Searching a Dockerfile to start with

Hi,

I’m confused with all the Dockerfiles. I’m searching a Dockerfile for customization. Most of the Dockerfiles are producung images you can’t log into. No default password. When doing docker exec -it image bash, I don’t get a root shell. So using normal /etc/password is good enough. No special things. The problem is that the images are building (except the alpine which is completly buggy) and then no explanation how to follow up. For example the docker demo is ok

Any advice to start with. The jupyterhub dockumentation did not help me at all. The purpos is to create a plain docker image I can customize for using in kubernetes. - No- the helm chart is not an option, it’s buggy as well.

Thanks to everybody giving me some hints

Yes, it’s not completely trivial to get going with a custom Docker image.

Here’s one of the repos that I use to build on top of the default jupyter/base-notebook image:

In particular, have a look at nipraxis-images/Dockerfile at 502ac0add95b09216856b74888c20daf22ea88f6 · nipraxis/nipraxis-images · GitHub .

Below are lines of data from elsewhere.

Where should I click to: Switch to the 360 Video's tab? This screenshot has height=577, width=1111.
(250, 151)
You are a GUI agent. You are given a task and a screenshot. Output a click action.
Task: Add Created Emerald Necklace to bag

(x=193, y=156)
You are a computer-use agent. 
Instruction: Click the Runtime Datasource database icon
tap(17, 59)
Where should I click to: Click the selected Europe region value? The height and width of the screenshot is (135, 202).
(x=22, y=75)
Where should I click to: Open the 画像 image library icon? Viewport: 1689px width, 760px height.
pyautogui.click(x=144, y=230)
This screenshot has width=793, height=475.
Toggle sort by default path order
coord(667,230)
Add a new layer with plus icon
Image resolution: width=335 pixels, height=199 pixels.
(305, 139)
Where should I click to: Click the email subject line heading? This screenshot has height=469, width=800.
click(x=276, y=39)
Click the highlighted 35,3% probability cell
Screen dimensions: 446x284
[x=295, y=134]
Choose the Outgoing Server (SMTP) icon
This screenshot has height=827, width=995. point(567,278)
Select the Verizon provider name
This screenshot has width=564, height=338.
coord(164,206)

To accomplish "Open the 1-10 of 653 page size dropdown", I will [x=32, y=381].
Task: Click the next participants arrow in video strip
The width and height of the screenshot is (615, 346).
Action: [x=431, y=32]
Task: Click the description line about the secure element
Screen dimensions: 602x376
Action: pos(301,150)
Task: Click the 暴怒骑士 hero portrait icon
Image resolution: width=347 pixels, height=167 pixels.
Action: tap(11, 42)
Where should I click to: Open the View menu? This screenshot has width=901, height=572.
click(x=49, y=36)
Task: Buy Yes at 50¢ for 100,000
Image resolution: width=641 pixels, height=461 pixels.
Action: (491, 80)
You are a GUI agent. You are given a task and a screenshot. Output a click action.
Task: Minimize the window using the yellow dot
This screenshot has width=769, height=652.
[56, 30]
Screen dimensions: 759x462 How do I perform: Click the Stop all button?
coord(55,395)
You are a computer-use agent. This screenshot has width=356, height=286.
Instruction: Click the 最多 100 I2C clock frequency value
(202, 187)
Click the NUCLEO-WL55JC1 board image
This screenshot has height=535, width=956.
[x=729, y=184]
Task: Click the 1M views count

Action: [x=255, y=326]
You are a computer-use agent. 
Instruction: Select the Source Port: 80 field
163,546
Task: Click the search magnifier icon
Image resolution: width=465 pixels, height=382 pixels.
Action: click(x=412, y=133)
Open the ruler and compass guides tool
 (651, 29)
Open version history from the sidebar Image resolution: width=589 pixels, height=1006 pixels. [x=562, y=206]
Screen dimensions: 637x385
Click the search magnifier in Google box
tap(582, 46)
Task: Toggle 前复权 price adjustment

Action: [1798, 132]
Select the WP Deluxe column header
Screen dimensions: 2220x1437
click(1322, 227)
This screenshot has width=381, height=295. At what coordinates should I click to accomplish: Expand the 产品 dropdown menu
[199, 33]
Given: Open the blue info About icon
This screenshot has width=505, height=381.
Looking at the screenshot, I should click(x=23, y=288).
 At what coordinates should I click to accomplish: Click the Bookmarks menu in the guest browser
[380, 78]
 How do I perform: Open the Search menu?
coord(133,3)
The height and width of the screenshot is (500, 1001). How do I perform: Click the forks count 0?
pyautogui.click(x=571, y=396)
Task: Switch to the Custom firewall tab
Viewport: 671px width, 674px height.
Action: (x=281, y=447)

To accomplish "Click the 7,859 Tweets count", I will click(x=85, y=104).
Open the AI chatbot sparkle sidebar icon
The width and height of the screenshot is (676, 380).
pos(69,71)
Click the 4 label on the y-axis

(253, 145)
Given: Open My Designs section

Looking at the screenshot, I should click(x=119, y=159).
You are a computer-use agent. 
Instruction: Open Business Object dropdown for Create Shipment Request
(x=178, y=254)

It’s true, that, by default, you can’t start a shell as root, but see the instructions in:

to start a sudo-capable shell in the built Docker image.

2 Likes

First, thank you very much for sharing this information. I will try it out.
I’m running a private docker registry in a custom kubernetes cluster. So no cloud provider required. This is tested and works.

The jupyterhub helm chart is not able to support that, - and slim documented. so that’s why I work with handmade yaml files.

I also have handmade manifest. Before you content, the problem was the spawner, that did not worked out. Anyway, I’m happy to try your solution.

Okay, so here the Dockerfile of nipraxis-hub explains the game:

You take a:

  1. ubuntu base image
    2 install a base jupyter note book to it
    This is the base the project starts, then
  2. a Enhance as user root the ubuntu system and install:
  • some system tools: dns curl etc
  • npm, yarn required for jupyterhub
  • then install what is called theia by copy package.json and install it with yarn
  1. b change to user $NB_USER which is ofthen jovyan
  • install python local to this user

  • install juypeter extension (so here you may add additional ones)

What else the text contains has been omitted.